A decisão já era esperada pelo mercado financeiro. Nas três reuniões anteriores, o comitê havia optado pela manutenção da taxa em 19,75% ao ano, após um ciclo de altas que durou de setembro de 2004 até maio deste ano - a mais longa sequência de aumentos desde o início do regime de metas de inflação, em 1999.
O corte só não foi maior devido ao reajuste dos combustíveis anunciado pela Petrobras na última sexta-feira - e que começou a ter efeito no dia seguinte. O preço da gasolina nas refinarias subiu 10% e o do diesel, 12%. Como o BC trabalhava com uma expectativa de não ocorrer reajuste na gasolina neste ano, a decisão da estatal fez o comitê agir com a tradicional cautela.
Para a decisão de ontem, o Copom levou em conta ainda a convergência das expectativas de inflação para a meta da autoridade monetária, que é um Índice de Preços ao Consumidor Amplo (IPCA) de 5,1% neste ano. Já a previsão dos analistas consultados semanalmente pelo BC está em 5,2%. No mês passado, a inflação medida por esse índice foi de 0,17%, ante 0,25% em julho.
O IPCA é o indicador usado pelo governo para as metas de inflação, que neste ano é de 4,5%, com uma margem de tolerância de 2,5 pontos percentuais para cima ou para baixo. Embora a meta seja de 4,5%, o BC anunciou em setembro do ano passado que iria perseguir uma inflação de 5,1%.
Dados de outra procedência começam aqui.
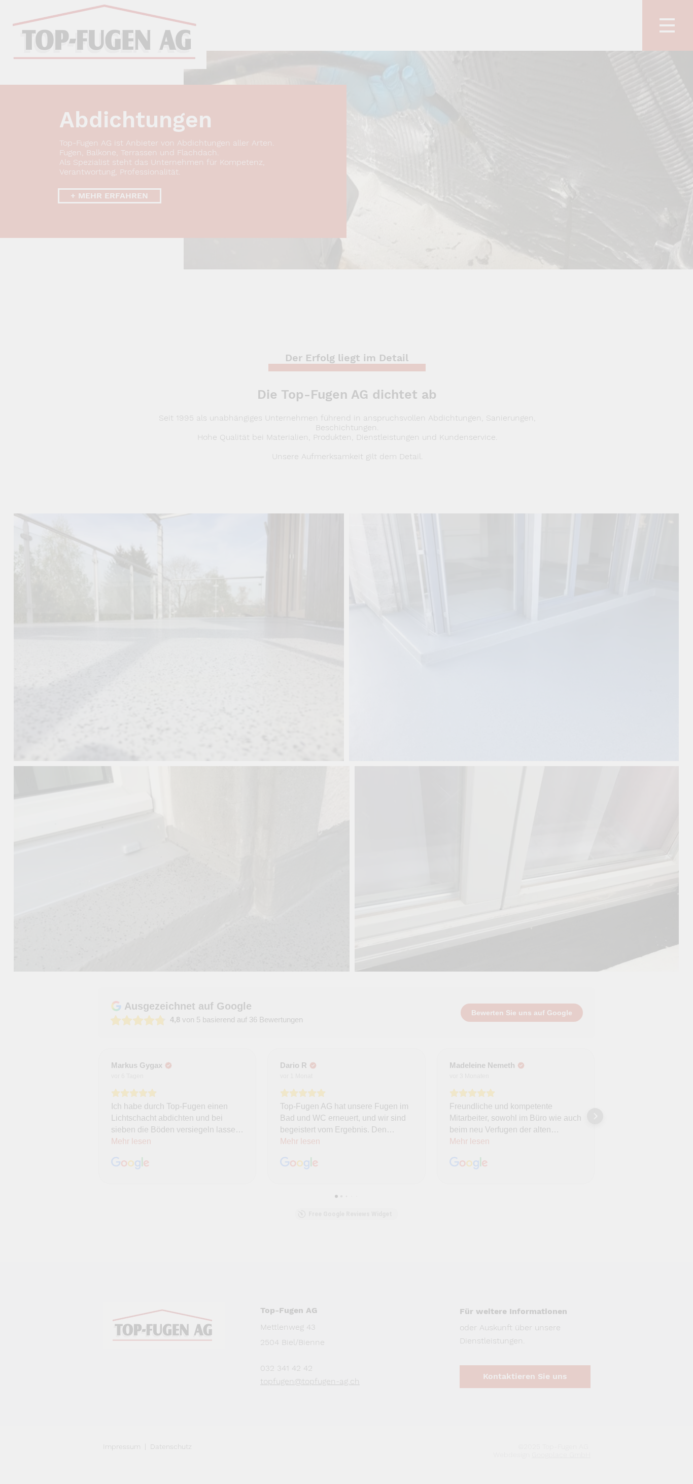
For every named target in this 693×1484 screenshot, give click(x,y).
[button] (552, 611)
Um dos motivos que levou o BC a adotar uma política monetária mais dura por nove meses - entre setembro do ano passado e maio deste ano - foi o temor de que a recuperação econômica provocasse reajustes nos preços por parte da indústria. Essa pressão pode ser maior se a indústria não for capaz de atender toda a demanda. No entanto, esse risco foi descartado neste ano, quando a indústria passou a crescer em um ritmo menor.
Em julho, a produção industrial brasileira apresentou uma queda de 2,5% em relação ao mês anterior, segundo o IBGE (Instituto Brasileiro de Geografia e Estatística). Na comparação com o mesmo mês do ano passado, a alta foi de 0,5%.
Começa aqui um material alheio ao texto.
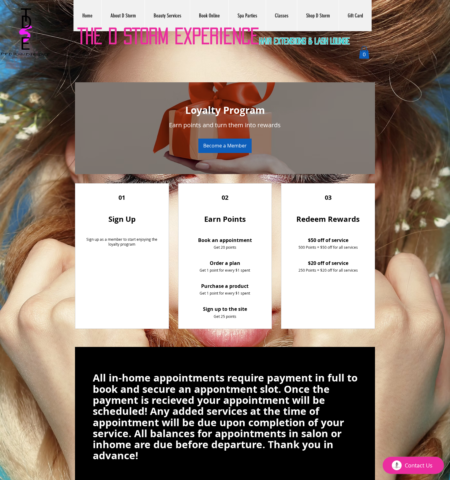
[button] (364, 52)
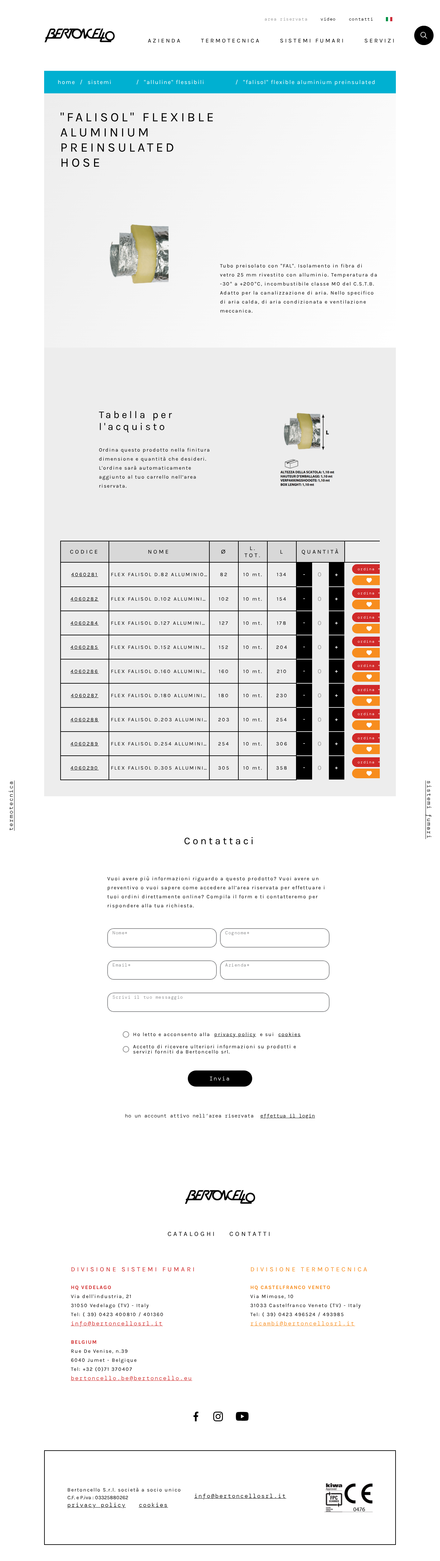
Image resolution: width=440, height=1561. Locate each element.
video (328, 19)
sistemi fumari (429, 809)
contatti (361, 19)
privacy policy (235, 1034)
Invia (219, 1078)
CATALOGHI (191, 1234)
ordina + (369, 569)
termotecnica (11, 805)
Além de encarecer o crédito, desestimulando investimentos das empresas e freando o consumo das famílias, a alta dos juros também tem forte impacto nas contas públicas. Isso acontece porque metade da dívida de União, Estados, municípios e estatais é corrigida pela Selic - logo, quanto mais elevada a taxa, maiores os gastos do governo com encargos. Entre agosto de 2004 e julho de 2005, meses bastante afetados pelo aperto promovido pelo BC, os gastos do setor público com juros somaram R$ 148,3 bilhões, R$ 20,2 bilhões a mais do que o registrado nos 12 meses anteriores.
A justificativa para a decisão anunciada ontem será conhecida no próximo dia 22, quando será divulgada a ata da reunião.